**The records:**
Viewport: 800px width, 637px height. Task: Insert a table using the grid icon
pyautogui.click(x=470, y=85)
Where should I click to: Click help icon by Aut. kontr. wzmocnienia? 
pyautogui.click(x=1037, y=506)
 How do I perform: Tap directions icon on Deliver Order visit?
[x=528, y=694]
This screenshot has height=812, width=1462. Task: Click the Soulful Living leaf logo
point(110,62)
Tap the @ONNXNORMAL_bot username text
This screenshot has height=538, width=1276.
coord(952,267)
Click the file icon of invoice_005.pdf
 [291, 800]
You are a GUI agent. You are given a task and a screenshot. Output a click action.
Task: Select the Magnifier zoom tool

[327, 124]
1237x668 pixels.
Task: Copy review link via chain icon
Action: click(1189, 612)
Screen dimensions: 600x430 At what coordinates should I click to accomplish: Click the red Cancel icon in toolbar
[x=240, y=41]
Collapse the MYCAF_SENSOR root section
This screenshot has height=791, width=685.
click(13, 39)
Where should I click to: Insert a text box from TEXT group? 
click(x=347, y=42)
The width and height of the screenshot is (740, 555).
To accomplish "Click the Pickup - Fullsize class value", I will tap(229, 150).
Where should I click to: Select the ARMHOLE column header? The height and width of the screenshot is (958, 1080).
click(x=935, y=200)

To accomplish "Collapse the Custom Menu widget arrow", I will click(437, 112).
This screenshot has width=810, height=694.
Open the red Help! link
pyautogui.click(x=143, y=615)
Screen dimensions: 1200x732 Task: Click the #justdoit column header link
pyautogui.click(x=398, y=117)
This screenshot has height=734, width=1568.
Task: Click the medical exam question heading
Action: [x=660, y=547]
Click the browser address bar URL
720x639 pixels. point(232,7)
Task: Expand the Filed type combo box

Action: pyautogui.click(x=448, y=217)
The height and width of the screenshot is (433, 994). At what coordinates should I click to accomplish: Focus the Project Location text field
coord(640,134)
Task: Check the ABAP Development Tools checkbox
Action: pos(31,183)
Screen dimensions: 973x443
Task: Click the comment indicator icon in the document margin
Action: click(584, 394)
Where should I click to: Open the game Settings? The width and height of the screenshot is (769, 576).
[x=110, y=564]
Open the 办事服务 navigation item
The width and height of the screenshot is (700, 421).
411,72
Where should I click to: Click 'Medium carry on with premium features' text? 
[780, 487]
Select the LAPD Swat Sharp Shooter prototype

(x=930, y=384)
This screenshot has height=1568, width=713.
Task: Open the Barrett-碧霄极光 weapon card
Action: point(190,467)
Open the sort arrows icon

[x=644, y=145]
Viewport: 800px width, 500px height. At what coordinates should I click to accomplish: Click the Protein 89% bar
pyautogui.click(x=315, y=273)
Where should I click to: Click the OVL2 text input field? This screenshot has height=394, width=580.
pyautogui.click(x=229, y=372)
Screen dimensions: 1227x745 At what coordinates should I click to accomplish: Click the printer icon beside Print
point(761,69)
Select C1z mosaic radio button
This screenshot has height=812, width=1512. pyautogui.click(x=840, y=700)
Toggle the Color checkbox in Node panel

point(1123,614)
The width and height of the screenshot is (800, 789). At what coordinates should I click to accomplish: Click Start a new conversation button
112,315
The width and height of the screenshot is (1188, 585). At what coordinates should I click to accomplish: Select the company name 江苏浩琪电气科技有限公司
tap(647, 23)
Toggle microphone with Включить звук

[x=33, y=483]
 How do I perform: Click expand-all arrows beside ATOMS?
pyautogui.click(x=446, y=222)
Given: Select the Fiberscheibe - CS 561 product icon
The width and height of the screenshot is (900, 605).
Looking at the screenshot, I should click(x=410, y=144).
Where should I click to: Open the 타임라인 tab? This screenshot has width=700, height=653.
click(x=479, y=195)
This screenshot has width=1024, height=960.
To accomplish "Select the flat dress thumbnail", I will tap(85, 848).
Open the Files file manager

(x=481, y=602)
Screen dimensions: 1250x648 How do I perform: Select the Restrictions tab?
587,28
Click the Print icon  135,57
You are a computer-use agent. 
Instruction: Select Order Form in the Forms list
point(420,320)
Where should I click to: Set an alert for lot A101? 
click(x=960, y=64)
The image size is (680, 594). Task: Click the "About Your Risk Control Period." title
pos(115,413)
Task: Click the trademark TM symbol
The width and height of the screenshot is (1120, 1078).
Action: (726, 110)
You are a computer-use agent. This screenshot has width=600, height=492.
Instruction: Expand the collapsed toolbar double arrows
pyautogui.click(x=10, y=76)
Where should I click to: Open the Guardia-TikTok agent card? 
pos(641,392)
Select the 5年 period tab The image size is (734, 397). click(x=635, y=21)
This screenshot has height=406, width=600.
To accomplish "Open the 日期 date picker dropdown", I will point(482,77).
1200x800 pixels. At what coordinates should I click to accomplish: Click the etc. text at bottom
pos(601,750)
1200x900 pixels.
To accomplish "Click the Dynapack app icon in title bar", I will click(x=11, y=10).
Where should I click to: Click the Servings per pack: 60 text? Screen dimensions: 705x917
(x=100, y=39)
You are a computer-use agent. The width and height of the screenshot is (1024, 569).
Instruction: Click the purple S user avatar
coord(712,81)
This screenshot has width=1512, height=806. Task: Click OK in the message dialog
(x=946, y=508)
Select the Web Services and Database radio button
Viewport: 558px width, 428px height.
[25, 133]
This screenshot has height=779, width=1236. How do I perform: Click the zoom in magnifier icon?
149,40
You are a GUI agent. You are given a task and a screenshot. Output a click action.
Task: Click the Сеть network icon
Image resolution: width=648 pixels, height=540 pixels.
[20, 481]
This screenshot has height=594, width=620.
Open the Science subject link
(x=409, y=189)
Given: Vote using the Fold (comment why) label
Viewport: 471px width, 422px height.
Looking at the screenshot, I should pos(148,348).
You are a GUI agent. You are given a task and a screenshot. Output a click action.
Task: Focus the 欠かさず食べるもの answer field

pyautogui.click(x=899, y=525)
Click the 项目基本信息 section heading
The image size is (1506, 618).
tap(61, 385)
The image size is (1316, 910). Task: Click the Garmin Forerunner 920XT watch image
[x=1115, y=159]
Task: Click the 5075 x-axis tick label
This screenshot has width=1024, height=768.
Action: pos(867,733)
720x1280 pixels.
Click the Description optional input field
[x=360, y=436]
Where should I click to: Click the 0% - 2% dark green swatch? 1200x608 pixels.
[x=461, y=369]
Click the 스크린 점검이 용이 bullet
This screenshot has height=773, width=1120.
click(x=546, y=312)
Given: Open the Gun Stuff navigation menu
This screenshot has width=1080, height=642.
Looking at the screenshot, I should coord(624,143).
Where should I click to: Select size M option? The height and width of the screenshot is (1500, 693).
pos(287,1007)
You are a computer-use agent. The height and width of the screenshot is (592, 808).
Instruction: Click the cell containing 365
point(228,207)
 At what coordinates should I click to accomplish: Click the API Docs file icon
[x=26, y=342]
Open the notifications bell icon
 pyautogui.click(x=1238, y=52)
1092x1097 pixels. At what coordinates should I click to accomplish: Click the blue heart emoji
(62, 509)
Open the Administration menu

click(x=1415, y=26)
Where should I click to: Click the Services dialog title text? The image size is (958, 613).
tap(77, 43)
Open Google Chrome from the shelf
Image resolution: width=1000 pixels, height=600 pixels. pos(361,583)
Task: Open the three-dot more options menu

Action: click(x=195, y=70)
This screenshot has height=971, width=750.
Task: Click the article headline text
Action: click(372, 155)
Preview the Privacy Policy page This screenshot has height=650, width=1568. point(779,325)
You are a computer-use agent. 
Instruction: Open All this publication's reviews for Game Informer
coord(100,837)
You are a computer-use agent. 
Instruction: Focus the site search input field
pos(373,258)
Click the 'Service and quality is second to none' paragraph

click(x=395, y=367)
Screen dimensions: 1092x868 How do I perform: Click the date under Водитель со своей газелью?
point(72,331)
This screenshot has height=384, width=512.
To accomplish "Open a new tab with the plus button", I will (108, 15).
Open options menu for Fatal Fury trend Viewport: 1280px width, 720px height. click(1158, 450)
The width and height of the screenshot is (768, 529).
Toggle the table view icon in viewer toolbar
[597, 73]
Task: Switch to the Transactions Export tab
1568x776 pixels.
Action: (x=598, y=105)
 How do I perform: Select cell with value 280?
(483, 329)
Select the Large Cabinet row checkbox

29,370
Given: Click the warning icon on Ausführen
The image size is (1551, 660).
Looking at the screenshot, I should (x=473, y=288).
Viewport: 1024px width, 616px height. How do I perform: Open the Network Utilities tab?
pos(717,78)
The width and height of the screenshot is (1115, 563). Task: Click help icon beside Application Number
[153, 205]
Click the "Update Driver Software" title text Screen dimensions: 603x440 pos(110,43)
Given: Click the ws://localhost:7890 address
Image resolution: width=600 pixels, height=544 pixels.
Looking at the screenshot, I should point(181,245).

**The problem:** List every line above that holds the word "will".

**The answer:**
To accomplish "Click the Pickup - Fullsize class value", I will tap(229, 150).
To accomplish "Collapse the Custom Menu widget arrow", I will click(437, 112).
To accomplish "Select the flat dress thumbnail", I will tap(85, 848).
To accomplish "Open the 日期 date picker dropdown", I will point(482,77).
To accomplish "Click the Dynapack app icon in title bar", I will click(x=11, y=10).
To accomplish "Open a new tab with the plus button", I will (108, 15).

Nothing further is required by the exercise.